Such reassurances, however, rely on the unwarranted assumption that rational considerations play the preponderant role in the formulation of the Bush administration's policies. A criminal and reckless military adventure is a very real possibility, arising to no small degree from the growing domestic political crisis of the Bush administration. The Bush White House has seen its popular support slump to historic lows, and it is threatened by a series of ticking political time bombs: the unraveling situation in Iraq, economic instability, criminal investigations into corruption and abuse of power.
A decision to embark on another war as a means of diverting and intimidating public opinion is a very real possibility. An attack on Iran would also likely give the Bush White House a real "war on terror" to facilitate its assault on democratic rights at home and justify even greater US military adventures in the future against such potential targets as China and Russia. Most people familiar with political relations in the region predict that a US strike on Iran would provoke a very real campaign of retaliation by well-organized and well-equipped forces against US targets both outside and within the United States.
There has been virtually no protest from the Democratic Party leadership against the threat of nuclear attacks on Iran. Many party leaders, including Senator Hillary Clinton of New York, have made repeated attacks on Bush from the right on the Iranian question, accusing the administration of failing to prosecute a sufficiently hard-line policy against Teheran.
According to Hersh's account, at least one leading congressional Democrat has been included in the administration's discussions with members of Congress on war plans for Iran.

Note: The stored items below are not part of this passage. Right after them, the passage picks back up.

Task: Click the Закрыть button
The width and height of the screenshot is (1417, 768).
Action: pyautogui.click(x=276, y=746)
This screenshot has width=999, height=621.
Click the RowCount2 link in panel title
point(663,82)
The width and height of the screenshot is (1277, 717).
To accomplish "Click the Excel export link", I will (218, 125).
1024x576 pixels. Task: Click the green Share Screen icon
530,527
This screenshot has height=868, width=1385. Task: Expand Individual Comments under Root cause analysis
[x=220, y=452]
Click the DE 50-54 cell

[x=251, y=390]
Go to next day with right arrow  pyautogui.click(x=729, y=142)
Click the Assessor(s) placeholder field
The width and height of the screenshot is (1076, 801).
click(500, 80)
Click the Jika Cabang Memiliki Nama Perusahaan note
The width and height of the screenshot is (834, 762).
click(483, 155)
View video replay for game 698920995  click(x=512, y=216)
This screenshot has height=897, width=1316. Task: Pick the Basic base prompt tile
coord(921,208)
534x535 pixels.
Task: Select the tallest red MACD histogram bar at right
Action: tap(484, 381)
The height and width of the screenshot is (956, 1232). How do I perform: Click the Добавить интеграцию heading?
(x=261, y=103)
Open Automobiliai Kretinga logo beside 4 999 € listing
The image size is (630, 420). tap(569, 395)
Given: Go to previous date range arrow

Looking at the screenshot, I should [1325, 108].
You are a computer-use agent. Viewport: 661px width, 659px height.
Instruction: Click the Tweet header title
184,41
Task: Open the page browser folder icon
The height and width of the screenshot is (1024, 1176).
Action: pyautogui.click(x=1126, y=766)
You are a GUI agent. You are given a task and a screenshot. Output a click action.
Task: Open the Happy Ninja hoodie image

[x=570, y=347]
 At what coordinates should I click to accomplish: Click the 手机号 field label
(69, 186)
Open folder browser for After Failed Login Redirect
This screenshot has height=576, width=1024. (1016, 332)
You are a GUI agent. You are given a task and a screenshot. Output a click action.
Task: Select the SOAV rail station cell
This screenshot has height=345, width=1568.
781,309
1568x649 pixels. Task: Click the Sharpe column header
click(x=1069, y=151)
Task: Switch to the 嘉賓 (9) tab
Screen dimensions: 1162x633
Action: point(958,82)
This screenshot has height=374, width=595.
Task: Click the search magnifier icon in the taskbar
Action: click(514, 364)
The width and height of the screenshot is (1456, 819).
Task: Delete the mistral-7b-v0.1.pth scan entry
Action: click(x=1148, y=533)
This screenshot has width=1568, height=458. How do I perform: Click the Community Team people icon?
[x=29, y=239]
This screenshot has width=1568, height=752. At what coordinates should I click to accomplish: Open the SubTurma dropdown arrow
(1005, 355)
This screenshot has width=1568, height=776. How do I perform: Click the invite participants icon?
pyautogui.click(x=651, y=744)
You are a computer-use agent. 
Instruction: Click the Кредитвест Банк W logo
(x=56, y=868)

Quoting an unnamed member of the House of Representatives, Hersh reported that questions from those briefed in Congress were limited to the military's technical capacity for carrying out an effective strike. "There's no pressure from Congress" against launching a military attack on Iran, the House member said.
The general consensus for military aggression against Iran within the American ruling establishment is driven by the same interests that provided bipartisan support for the war on Iraq. As a "high ranking diplomat" told Hersh, "The real issue is who is going to control the Middle East and its oil in the next ten years."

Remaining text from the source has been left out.